Wood is the medical director for the Davis County Correctional Facility, a position he has held in addition to his family practice, from which he recently retired. Located in Farmington, halfway between Salt Lake City and Ogden, the jail averages a population of 800 inmates from the county, state, and federal correction systems. 

Wood has provided jail and prison medicine for more than two decades. “Many people ask me, ‘Why do you do it? Is it safe?’” Wood said. “I find it incredibly rewarding. My experience is that most of the people who end up in jail aren’t intrinsically evil. There are certainly some very bad individuals. But the majority are people who made mistakes, are paying for them, and hopefully learning. It’s my role to keep them healthy while they’re inside.”

To do that, Wood must draw upon his medical expertise as well as a keen sense of intuition.

With the arrival of COVID-19, clusters of outbreaks have occurred in prisons across the country. The confined nature of correctional facilities has made them particularly susceptible to spreading the disease. 

This summer, the neighboring Weber County jail, where Wood had worked prior years, experienced a severe outbreak affecting more than a hundred patients.

Fortunately, at the time of this writing (in October), the Davis facility had not yet faced a similar crisis. In fact, Wood had yet to see a case there. 

Wood credits quick policies enacted by Sheriff Kelly Sparks for keeping the virus at bay. “In March, we quickly curtailed or eliminated in-person visits and reduced the number of inmates at the facility, by either transferring or seeking early release.”  

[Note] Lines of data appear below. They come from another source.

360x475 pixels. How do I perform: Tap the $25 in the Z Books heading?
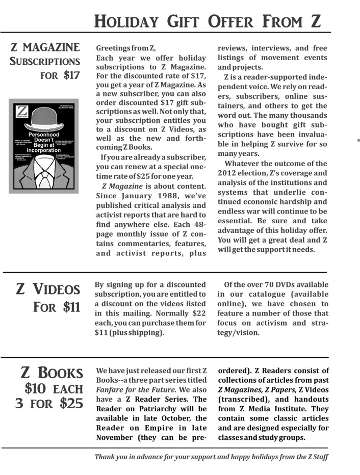click(71, 403)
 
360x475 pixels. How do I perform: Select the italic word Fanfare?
click(110, 390)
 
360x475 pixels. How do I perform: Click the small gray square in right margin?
click(359, 139)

If an outbreak does occur, Wood says he now feels better prepared. He developed a series of protocols to quickly isolate anyone identified with COVID from the community and—he hopes—contain the spread. 

“Jail medicine is different medicine, but it should not be bad medicine,” Wood said. “Health care is a human right. I consider many of my patients—flawed as they might be—to be my friends and family. It’s my privilege to take care of them.”